Download or read book Liberty and Security written by Conor Gearty and published by John Wiley & Sons. This book was released on 2013-04-03 with total page 108 pages. Available in PDF, EPUB and Kindle. Book excerpt: All aspire to liberty and security in their lives but few people truly enjoy them. This book explains why this is so. In what Conor Gearty calls our 'neo-democratic' world, the proclamation of universal liberty and security is mocked by facts on the ground: the vast inequalities in supposedly free societies, the authoritarian regimes with regular elections, and the terrible socio-economic deprivation camouflaged by cynically proclaimed commitments to human rights. Gearty's book offers an explanation of how this has come about, providing also a criticism of the present age which tolerates it. He then goes on to set out a manifesto for a better future, a place where liberty and security can be rich platforms for everyone's life. The book identifies neo-democracies as those places which play at democracy so as to disguise the injustice at their core. But it is not just the new 'democracies' that have turned 'neo', the so-called established democracies are also hurtling in the same direction, as is the United Nations. A new vision of universal freedom is urgently required. Drawing on scholarship in law, human rights and political science this book argues for just such a vision, one in which the great achievements of our democratic past are not jettisoned as easily as were the socialist ideals of the original democracy-makers.

Identity

Identity
Author :
Publisher : Farrar, Straus and Giroux
Total Pages : 203
Release :
ISBN-10 : 9780374717483
ISBN-13 : 0374717486
Rating : 4/5 (83 Downloads)

Book Synopsis Identity by : Francis Fukuyama

Download or read book Identity written by Francis Fukuyama and published by Farrar, Straus and Giroux. This book was released on 2018-09-11 with total page 203 pages. Available in PDF, EPUB and Kindle. Book excerpt: The New York Times bestselling author of The Origins of Political Order offers a provocative examination of modern identity politics: its origins, its effects, and what it means for domestic and international affairs of state In 2014, Francis Fukuyama wrote that American institutions were in decay, as the state was progressively captured by powerful interest groups.
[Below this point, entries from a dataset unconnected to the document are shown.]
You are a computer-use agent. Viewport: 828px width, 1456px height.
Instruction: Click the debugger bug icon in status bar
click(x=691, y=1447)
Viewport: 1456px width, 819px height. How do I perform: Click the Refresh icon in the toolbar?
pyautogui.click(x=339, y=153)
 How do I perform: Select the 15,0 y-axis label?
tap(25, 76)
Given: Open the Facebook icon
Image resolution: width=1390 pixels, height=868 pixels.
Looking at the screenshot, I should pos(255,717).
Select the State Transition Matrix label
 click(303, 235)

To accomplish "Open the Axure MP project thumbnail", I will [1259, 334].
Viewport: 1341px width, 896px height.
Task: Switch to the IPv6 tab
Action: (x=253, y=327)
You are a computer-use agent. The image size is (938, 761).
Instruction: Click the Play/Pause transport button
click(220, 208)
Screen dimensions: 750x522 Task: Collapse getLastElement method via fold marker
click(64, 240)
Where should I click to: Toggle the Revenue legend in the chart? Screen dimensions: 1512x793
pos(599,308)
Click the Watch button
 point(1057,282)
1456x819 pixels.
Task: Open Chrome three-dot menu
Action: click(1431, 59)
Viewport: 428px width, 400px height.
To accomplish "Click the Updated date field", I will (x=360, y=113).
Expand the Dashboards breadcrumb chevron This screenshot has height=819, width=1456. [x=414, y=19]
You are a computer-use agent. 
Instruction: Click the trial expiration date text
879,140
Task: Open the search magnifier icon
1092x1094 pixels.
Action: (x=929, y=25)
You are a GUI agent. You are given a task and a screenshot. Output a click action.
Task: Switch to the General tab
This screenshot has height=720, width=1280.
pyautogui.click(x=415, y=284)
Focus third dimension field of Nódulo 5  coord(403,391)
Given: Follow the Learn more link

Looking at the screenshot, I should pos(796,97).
Two years later, his predictions were borne out by the rise to power of a series of political outsiders whose economic nationalism and authoritarian tendencies threatened to destabilize the entire international order. These populist nationalists seek direct charismatic connection to “the people,” who are usually defined in narrow identity terms that offer an irresistible call to an in-group and exclude large parts of the population as a whole. Demand for recognition of one’s identity is a master concept that unifies much of what is going on in world politics today. The universal recognition on which liberal democracy is based has been increasingly challenged by narrower forms of recognition based on nation, religion, sect, race, ethnicity, or gender, which have resulted in anti-immigrant populism, the upsurge of politicized Islam, the fractious “identity liberalism” of college campuses, and the emergence of white nationalism. Populist nationalism, said to be rooted in economic motivation, actually springs from the demand for recognition and therefore cannot simply be satisfied by economic means. The demand for identity cannot be transcended; we must begin to shape identity in a way that supports rather than undermines democracy. Identity is an urgent and necessary book—a sharp warning that unless we forge a universal understanding of human dignity, we will doom ourselves to continuing conflict.